How do I choose an embedding model for code search in CocoIndex?
The example embeds chunks with SentenceTransformerEmbed using the sentence-transformers/all-MiniLM-L6-v2 model, but you can pick any of the 12k models supported by Hugging Face sentence-transformers. The embedding is wrapped in a @cocoindex.transform_flow() so the exact same computation is shared between the indexing path and the query path.
See Embed the chunks.
Why does the embedding need to be the same for indexing and querying?
You build a vector index at indexing time and query against it at search time, so the embedding computation must be consistent between the two; otherwise the query vector and the indexed vectors are not comparable. CocoIndex handles this by sharing the embedding logic through @cocoindex.transform_flow(), which the query path reuses via code_to_embedding.eval(query).

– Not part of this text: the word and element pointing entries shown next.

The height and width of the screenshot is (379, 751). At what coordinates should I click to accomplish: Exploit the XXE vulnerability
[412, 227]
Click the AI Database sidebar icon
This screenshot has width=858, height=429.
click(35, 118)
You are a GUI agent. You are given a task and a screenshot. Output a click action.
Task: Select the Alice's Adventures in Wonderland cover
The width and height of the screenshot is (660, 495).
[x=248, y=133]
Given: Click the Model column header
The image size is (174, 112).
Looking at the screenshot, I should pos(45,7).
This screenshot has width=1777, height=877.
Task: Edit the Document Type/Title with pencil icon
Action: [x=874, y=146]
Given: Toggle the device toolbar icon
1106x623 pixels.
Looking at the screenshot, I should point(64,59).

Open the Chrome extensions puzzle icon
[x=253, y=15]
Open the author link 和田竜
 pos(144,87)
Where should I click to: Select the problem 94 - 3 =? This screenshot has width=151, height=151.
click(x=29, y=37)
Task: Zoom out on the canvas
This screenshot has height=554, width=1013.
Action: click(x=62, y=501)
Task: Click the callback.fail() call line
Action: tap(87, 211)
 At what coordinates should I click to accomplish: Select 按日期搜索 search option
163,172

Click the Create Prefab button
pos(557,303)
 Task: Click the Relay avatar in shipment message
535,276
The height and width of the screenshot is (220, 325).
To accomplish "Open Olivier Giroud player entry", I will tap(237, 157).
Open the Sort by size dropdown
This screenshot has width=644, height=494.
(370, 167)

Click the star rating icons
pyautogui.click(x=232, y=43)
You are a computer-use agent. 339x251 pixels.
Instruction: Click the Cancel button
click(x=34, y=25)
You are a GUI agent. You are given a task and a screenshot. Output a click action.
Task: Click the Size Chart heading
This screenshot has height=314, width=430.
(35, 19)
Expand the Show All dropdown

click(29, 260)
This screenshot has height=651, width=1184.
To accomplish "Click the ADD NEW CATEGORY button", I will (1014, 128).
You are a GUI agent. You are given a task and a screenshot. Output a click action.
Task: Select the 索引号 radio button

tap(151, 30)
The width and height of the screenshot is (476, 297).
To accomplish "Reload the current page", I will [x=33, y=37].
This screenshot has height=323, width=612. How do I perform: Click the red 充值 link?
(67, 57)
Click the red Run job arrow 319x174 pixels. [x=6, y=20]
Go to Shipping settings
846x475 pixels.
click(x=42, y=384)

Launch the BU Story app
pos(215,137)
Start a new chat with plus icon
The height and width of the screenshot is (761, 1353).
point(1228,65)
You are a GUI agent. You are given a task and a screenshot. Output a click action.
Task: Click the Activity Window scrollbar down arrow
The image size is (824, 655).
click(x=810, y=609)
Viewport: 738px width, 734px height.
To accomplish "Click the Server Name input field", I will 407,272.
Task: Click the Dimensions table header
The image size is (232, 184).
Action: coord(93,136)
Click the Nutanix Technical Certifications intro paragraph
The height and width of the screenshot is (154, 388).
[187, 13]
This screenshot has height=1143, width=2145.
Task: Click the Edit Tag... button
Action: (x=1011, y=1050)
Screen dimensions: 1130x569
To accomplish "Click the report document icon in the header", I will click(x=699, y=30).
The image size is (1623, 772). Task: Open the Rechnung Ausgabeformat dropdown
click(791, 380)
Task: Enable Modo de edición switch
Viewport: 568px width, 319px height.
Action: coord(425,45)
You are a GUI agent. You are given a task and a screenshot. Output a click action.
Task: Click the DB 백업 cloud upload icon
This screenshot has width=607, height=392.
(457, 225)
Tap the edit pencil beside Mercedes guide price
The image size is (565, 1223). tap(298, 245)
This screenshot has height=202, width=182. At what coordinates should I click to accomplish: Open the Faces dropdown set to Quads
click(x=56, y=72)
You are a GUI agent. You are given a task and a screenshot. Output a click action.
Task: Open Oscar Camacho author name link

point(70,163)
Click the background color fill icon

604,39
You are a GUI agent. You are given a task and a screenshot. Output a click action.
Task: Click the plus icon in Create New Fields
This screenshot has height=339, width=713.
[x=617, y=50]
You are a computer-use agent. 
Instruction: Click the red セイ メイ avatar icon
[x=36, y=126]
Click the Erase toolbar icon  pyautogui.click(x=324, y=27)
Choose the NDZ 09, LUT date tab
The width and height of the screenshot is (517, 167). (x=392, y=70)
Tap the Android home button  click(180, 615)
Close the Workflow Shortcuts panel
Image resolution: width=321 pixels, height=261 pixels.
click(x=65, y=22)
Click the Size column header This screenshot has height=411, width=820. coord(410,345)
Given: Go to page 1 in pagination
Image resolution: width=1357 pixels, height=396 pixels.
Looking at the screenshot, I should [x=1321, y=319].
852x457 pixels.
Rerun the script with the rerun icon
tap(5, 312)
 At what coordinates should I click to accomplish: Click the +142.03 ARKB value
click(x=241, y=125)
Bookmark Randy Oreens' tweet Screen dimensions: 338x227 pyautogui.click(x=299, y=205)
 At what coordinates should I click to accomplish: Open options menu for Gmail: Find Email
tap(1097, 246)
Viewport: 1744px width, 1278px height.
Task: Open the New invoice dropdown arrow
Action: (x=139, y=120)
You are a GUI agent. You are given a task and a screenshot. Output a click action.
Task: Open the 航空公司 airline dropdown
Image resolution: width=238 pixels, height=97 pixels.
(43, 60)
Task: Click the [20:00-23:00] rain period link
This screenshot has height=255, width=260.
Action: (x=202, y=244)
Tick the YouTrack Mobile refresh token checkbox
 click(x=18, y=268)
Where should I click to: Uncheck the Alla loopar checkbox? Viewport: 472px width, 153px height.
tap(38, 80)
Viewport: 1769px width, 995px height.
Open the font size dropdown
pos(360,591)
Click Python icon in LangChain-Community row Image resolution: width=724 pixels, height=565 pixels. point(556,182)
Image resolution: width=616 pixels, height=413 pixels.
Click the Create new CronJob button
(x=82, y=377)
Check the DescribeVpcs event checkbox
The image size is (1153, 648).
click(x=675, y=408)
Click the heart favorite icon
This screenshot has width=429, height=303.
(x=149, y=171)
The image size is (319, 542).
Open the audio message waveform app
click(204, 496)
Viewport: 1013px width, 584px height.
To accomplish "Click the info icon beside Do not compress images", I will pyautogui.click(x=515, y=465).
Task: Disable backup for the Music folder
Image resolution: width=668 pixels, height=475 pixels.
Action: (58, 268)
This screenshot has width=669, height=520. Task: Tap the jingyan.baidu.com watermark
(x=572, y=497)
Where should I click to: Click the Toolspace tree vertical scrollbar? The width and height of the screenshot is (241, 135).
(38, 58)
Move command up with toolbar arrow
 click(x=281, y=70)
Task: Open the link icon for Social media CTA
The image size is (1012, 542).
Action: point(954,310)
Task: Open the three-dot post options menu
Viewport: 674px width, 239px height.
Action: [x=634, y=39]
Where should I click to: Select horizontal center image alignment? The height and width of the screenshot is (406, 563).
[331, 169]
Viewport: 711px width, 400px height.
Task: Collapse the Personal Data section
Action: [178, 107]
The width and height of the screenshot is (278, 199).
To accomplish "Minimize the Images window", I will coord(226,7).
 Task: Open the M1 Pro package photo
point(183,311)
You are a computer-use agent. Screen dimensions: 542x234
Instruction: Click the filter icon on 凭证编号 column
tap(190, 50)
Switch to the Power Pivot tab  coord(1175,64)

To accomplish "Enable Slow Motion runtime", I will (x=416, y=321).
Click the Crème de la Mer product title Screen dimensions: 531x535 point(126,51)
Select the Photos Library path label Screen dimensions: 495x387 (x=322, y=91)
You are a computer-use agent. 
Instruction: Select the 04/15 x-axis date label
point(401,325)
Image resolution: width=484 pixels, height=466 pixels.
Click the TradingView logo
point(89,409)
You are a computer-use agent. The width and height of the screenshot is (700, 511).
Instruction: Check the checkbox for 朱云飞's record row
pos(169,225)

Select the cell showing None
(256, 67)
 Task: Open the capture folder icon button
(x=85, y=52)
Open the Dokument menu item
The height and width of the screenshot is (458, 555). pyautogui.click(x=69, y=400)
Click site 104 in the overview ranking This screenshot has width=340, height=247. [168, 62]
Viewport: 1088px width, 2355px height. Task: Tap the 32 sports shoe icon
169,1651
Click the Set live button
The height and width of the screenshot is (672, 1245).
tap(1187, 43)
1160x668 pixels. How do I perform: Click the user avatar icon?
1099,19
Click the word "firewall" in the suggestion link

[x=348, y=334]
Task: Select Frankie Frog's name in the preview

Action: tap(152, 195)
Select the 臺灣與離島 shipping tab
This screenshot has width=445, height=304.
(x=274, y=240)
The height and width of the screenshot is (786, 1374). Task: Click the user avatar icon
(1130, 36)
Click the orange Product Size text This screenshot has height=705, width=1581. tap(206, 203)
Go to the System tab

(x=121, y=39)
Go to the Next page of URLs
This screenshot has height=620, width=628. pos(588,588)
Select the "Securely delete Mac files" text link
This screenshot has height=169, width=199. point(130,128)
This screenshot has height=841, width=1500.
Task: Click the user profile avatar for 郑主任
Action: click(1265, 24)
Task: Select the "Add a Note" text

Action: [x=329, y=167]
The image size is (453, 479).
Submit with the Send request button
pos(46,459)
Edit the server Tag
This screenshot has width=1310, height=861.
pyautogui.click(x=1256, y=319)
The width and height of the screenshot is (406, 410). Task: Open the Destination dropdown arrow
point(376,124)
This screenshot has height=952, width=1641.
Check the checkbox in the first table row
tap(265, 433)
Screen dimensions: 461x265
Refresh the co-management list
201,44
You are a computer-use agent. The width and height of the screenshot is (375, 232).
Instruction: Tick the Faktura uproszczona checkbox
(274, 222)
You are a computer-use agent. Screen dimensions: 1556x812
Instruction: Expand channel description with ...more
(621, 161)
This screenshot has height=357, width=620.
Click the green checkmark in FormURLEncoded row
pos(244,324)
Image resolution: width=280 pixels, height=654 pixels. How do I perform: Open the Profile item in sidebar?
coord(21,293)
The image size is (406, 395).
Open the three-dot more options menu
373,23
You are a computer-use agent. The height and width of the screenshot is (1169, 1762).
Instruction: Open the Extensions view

See Embed the chunks and Query the index.
How does CocoIndex keep a code index up to date in near real-time?
CocoIndex uses incremental processing under the hood, reprocessing only what has changed, so the index updates in near real-time. It can be fully real-time if you integrate a source that pushes change notifications, such as a code editor. CocoIndex uses Postgres to track data lineage for this incremental processing.
See Prerequisites.
How do I query the code embeddings index?
You match user text against the index with a SQL query that reuses the indexing flow's embedding operation to turn the query into a vector, then orders results by pgvector's cosine distance (embedding <=> %s::vector) and returns the top-k. Each result carries a Cosine Similarity score, the filename, and the matched code snippet. Run python main.py and type a query at the prompt.
See Query the index and Test the query.